# EXERCISE INSTRUCTIONS
Please transcribe every record below exactly as it appears.

# DATA FOR THE TASK
——

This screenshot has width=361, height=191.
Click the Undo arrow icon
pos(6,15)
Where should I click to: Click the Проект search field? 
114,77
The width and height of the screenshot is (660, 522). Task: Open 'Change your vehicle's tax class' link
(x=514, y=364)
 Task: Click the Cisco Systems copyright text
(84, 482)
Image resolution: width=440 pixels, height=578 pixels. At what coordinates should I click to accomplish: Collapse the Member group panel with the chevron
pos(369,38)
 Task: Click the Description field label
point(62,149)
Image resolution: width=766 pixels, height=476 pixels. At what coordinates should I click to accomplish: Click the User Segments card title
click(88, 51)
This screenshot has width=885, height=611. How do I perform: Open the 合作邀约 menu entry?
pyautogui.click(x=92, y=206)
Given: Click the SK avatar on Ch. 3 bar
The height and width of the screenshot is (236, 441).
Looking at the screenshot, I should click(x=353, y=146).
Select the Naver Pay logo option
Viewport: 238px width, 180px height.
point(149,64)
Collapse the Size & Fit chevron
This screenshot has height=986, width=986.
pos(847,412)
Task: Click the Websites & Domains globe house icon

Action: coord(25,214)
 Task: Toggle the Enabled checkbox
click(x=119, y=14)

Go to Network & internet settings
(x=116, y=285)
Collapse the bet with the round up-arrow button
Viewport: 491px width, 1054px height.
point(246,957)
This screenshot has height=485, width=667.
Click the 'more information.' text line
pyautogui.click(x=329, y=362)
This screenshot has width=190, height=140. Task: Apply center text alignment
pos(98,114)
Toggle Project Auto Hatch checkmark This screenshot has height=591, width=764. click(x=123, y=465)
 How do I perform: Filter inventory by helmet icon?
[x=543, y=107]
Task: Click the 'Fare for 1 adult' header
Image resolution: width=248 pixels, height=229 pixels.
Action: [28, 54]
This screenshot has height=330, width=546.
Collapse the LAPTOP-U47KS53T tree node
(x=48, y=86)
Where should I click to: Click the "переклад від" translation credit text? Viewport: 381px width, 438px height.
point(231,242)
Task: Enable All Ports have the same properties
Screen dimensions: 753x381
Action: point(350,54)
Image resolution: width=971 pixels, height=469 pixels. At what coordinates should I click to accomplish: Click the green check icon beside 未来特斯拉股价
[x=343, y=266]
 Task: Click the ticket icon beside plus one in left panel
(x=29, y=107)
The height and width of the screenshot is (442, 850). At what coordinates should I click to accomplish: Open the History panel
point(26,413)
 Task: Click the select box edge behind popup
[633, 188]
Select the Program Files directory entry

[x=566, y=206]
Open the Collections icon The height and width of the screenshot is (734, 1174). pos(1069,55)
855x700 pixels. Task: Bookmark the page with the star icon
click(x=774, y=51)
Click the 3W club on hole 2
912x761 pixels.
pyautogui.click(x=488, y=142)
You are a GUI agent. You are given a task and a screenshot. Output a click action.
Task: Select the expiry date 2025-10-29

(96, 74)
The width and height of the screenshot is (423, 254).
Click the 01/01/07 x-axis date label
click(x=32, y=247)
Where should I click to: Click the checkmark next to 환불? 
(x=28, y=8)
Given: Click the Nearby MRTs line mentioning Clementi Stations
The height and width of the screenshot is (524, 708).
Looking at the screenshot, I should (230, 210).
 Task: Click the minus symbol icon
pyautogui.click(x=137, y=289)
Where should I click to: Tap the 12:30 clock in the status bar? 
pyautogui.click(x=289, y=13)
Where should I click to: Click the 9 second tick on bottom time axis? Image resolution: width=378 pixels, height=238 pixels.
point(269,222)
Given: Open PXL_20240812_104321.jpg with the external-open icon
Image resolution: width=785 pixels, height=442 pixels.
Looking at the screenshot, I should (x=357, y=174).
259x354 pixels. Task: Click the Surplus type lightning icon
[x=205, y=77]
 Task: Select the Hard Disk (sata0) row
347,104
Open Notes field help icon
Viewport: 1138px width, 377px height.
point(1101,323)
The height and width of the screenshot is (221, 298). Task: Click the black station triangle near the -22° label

——

# SOLUTION TO THE PROBLEM
This screenshot has width=361, height=191.
Click the Undo arrow icon
pos(6,15)
Where should I click to: Click the Проект search field? 
114,77
The width and height of the screenshot is (660, 522). Task: Open 'Change your vehicle's tax class' link
(x=514, y=364)
 Task: Click the Cisco Systems copyright text
(84, 482)
Image resolution: width=440 pixels, height=578 pixels. At what coordinates should I click to accomplish: Collapse the Member group panel with the chevron
pos(369,38)
 Task: Click the Description field label
point(62,149)
Image resolution: width=766 pixels, height=476 pixels. At what coordinates should I click to accomplish: Click the User Segments card title
click(88, 51)
This screenshot has width=885, height=611. How do I perform: Open the 合作邀约 menu entry?
pyautogui.click(x=92, y=206)
Given: Click the SK avatar on Ch. 3 bar
The height and width of the screenshot is (236, 441).
Looking at the screenshot, I should click(x=353, y=146).
Select the Naver Pay logo option
Viewport: 238px width, 180px height.
point(149,64)
Collapse the Size & Fit chevron
This screenshot has height=986, width=986.
pos(847,412)
Task: Click the Websites & Domains globe house icon

Action: coord(25,214)
 Task: Toggle the Enabled checkbox
click(x=119, y=14)

Go to Network & internet settings
(x=116, y=285)
Collapse the bet with the round up-arrow button
Viewport: 491px width, 1054px height.
point(246,957)
This screenshot has height=485, width=667.
Click the 'more information.' text line
pyautogui.click(x=329, y=362)
This screenshot has width=190, height=140. Task: Apply center text alignment
pos(98,114)
Toggle Project Auto Hatch checkmark This screenshot has height=591, width=764. click(x=123, y=465)
 How do I perform: Filter inventory by helmet icon?
[x=543, y=107]
Task: Click the 'Fare for 1 adult' header
Image resolution: width=248 pixels, height=229 pixels.
Action: [28, 54]
This screenshot has height=330, width=546.
Collapse the LAPTOP-U47KS53T tree node
(x=48, y=86)
Where should I click to: Click the "переклад від" translation credit text? Viewport: 381px width, 438px height.
point(231,242)
Task: Enable All Ports have the same properties
Screen dimensions: 753x381
Action: point(350,54)
Image resolution: width=971 pixels, height=469 pixels. At what coordinates should I click to accomplish: Click the green check icon beside 未来特斯拉股价
[x=343, y=266]
 Task: Click the ticket icon beside plus one in left panel
(x=29, y=107)
The height and width of the screenshot is (442, 850). At what coordinates should I click to accomplish: Open the History panel
point(26,413)
 Task: Click the select box edge behind popup
[633, 188]
Select the Program Files directory entry

[x=566, y=206]
Open the Collections icon The height and width of the screenshot is (734, 1174). pos(1069,55)
855x700 pixels. Task: Bookmark the page with the star icon
click(x=774, y=51)
Click the 3W club on hole 2
912x761 pixels.
pyautogui.click(x=488, y=142)
You are a GUI agent. You are given a task and a screenshot. Output a click action.
Task: Select the expiry date 2025-10-29

(96, 74)
The width and height of the screenshot is (423, 254).
Click the 01/01/07 x-axis date label
click(x=32, y=247)
Where should I click to: Click the checkmark next to 환불? 
(x=28, y=8)
Given: Click the Nearby MRTs line mentioning Clementi Stations
The height and width of the screenshot is (524, 708).
Looking at the screenshot, I should (230, 210).
 Task: Click the minus symbol icon
pyautogui.click(x=137, y=289)
Where should I click to: Tap the 12:30 clock in the status bar? 
pyautogui.click(x=289, y=13)
Where should I click to: Click the 9 second tick on bottom time axis? Image resolution: width=378 pixels, height=238 pixels.
point(269,222)
Given: Open PXL_20240812_104321.jpg with the external-open icon
Image resolution: width=785 pixels, height=442 pixels.
Looking at the screenshot, I should (x=357, y=174).
259x354 pixels. Task: Click the Surplus type lightning icon
[x=205, y=77]
 Task: Select the Hard Disk (sata0) row
347,104
Open Notes field help icon
Viewport: 1138px width, 377px height.
point(1101,323)
The height and width of the screenshot is (221, 298). Task: Click the black station triangle near the -22° label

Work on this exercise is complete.